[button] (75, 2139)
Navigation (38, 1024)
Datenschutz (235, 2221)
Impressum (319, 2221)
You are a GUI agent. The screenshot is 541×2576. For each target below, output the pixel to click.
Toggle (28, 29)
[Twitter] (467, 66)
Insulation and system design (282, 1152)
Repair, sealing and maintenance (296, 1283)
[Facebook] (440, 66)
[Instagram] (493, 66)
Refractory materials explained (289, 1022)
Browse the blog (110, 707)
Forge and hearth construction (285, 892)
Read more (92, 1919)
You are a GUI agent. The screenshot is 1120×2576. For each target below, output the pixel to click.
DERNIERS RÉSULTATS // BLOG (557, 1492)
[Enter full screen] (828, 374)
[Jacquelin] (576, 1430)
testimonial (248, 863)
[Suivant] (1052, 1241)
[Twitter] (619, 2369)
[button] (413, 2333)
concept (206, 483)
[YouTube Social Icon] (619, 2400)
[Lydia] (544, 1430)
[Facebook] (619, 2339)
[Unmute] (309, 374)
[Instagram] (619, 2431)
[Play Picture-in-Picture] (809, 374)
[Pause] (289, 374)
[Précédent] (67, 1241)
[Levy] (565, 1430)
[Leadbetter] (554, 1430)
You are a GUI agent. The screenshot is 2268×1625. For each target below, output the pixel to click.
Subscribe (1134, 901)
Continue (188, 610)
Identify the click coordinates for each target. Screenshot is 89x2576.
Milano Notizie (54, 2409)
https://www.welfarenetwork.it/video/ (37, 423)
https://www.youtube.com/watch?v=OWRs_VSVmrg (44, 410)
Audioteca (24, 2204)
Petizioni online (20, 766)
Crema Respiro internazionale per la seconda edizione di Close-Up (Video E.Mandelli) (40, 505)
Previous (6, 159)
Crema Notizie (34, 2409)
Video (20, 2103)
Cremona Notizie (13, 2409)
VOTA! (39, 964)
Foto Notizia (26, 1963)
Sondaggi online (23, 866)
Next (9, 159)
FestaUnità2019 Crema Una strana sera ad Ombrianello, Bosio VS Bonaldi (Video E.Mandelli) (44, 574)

- **Task to complete**
Only lines containing the word "output" should appear in the answer, and every such line from the records above must be there.

- **Written solution**
You are a GUI agent. The screenshot is 541×2576. For each target below, output the pixel to click.
You are a GUI agent. The screenshot is 1120×2576. For each target below, output the pixel to click.
You are a GUI agent. The screenshot is 2268×1625. For each target below, output the pixel to click.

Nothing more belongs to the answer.